MATERIAL PROVIDED:
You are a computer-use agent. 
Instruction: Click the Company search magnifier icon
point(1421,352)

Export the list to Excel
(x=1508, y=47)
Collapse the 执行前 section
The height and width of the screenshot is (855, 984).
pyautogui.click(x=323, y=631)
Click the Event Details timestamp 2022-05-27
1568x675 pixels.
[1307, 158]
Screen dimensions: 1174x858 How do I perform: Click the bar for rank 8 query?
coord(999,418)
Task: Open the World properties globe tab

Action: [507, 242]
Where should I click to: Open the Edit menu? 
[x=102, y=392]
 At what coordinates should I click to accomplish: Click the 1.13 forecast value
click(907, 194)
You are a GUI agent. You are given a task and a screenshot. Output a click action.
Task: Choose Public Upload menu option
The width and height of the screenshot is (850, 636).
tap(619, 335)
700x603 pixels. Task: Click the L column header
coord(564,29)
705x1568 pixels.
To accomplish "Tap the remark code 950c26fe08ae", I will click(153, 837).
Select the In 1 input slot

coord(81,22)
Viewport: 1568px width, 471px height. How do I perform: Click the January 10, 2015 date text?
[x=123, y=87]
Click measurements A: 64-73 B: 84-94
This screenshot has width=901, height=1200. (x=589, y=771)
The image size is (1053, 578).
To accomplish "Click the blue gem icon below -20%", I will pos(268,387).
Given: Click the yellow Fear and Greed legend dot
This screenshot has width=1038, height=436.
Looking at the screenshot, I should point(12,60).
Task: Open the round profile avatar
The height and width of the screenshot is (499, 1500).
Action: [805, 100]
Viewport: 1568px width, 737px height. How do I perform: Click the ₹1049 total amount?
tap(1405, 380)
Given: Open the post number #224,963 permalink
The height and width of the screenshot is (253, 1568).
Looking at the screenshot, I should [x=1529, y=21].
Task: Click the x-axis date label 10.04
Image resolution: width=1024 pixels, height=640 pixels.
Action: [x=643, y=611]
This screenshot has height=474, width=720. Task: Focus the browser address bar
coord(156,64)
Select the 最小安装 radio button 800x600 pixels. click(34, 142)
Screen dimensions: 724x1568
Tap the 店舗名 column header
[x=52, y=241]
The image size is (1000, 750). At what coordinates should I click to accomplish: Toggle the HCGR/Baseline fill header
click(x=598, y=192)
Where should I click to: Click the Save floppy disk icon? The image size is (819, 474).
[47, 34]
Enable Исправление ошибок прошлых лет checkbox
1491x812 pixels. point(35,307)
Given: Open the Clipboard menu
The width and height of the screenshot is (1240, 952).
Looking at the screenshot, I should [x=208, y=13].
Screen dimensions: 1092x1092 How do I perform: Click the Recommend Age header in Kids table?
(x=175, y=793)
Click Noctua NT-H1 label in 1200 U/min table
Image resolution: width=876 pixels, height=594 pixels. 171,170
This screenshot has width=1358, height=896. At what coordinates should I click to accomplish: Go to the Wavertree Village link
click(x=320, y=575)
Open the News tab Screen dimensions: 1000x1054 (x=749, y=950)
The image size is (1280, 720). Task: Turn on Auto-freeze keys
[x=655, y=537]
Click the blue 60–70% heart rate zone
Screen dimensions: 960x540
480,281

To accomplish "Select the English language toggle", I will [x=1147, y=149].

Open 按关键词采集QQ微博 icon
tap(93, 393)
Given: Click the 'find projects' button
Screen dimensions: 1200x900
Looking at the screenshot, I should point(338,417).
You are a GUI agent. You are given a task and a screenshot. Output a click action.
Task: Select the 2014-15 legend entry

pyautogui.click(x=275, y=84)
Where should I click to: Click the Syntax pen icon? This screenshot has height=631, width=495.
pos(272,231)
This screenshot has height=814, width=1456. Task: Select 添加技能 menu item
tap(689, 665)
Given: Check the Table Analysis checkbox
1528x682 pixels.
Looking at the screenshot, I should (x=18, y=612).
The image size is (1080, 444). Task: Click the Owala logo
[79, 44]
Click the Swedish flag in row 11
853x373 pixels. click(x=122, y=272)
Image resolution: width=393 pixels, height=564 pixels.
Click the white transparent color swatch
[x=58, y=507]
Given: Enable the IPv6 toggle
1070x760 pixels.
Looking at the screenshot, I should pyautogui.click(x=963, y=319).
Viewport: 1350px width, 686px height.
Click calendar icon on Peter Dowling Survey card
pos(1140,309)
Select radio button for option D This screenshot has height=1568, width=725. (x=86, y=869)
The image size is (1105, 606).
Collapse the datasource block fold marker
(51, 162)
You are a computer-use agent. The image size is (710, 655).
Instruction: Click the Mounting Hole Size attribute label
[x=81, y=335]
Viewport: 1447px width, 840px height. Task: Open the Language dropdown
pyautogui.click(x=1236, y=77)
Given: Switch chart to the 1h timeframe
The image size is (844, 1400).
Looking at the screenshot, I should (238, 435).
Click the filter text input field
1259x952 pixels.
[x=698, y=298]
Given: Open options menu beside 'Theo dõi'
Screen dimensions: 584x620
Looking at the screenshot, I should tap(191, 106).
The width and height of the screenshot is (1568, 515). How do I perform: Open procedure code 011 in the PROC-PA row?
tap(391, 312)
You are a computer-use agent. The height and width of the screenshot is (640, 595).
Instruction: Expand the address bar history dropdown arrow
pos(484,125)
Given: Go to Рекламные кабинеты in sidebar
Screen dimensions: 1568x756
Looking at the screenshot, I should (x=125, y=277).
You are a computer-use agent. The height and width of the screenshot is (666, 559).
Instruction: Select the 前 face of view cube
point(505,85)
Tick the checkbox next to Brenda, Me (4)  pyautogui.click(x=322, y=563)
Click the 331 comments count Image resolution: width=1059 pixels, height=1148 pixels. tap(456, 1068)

TASK:
Find the string "will" in the listing and copy every line in which it occurs.

RESPONSE TO THIS TASK:
To accomplish "Tap the remark code 950c26fe08ae", I will click(153, 837).
To accomplish "Click the blue gem icon below -20%", I will pos(268,387).
To accomplish "Select the English language toggle", I will [x=1147, y=149].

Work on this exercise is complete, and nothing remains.